‘Indeed!’ he said stiffly, and addressed himself to his tea-cup.

‘For,’ explained the Bride, exhibiting dangerous symptoms, ‘we do drive ’em to the poll out there, and make no bones about it either!’

‘Indeed?’ said Mr Travers again; but this time there was some curiosity in his tone. ‘This is interesting. I always thought Australia was such a superlatively free country!’

The Bride scented a sarcasm.

‘So it is,’ she cried warmly, beginning to speak at a perilous pace, and with her worst twang; ‘my word it is! But you don’t understand me. It’s like this: we do drive ’em to the poll, up the Bush; I’ve driven ’em lots o’ times myself. They’re camped out—the voters, like—all over the runs, for all the hands have a vote; and to get ’em to the police-barracks (the poll, d’ye see?) on election day, each squatter’s got to muster his own men and drive ’em in. I used to take one trap with four horses, and father another. Gracious, what a bit of fun it was! But the difficulty was——’

She hesitated, for Lady Bligh was staring at her; and, though her ladyship’s face was in shadow, the Bride was disturbed, for a moment, by the rigid pose of the old lady’s head. A queer expression was come over the face of the new Member, moreover; but this Gladys could not see, for he was a tall man, standing, while she was seated.
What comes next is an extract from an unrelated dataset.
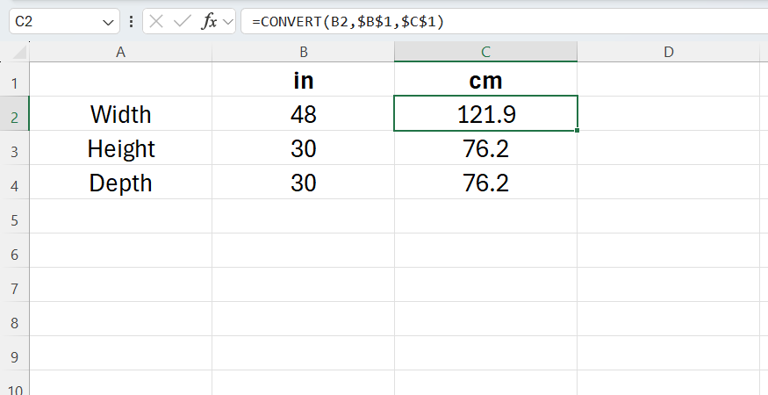Confirm the entry with the checkmark icon
The image size is (768, 395).
click(182, 22)
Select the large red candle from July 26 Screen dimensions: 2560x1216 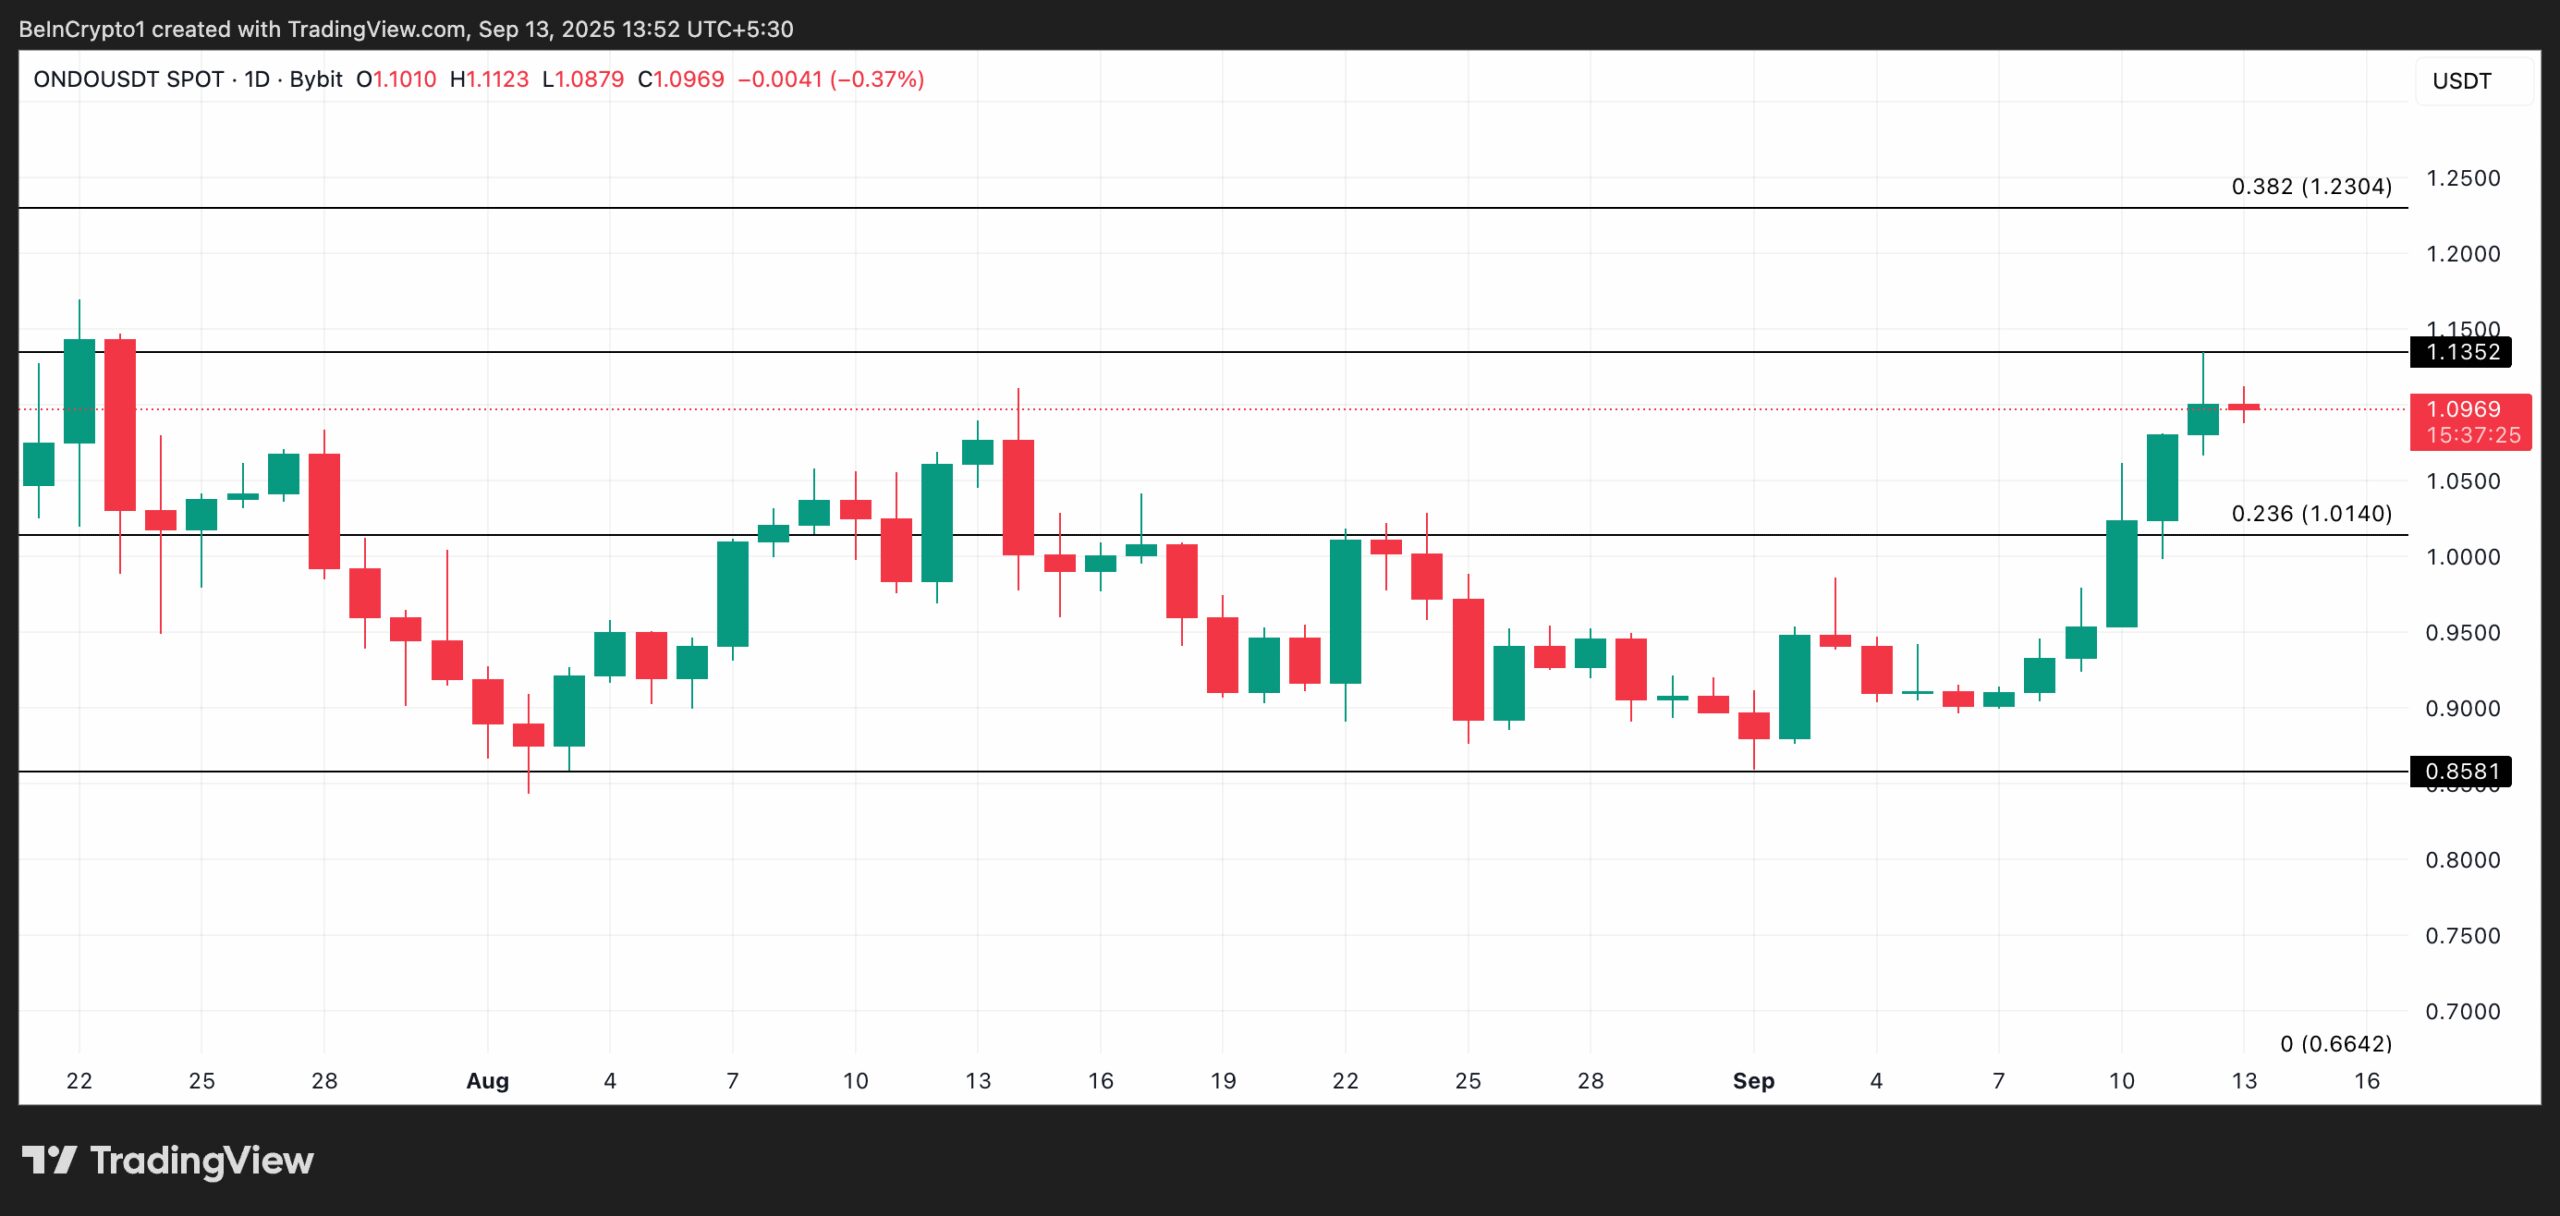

‘What was the difficulty?’ asked Granville from a corner, in an encouraging tone.

Gladys instantly forgot Lady Bligh. ‘To keep ’em from going to the shanty first,’ she answered, with a merry laugh.

‘The shanty?’ repeated Mr Travers, with a vague idea of sailors’ songs.

‘The pub., then. Of course they all went afterwards, and—but we were obliged to keep them sober till they’d voted; and that’s where the difficulty came in.’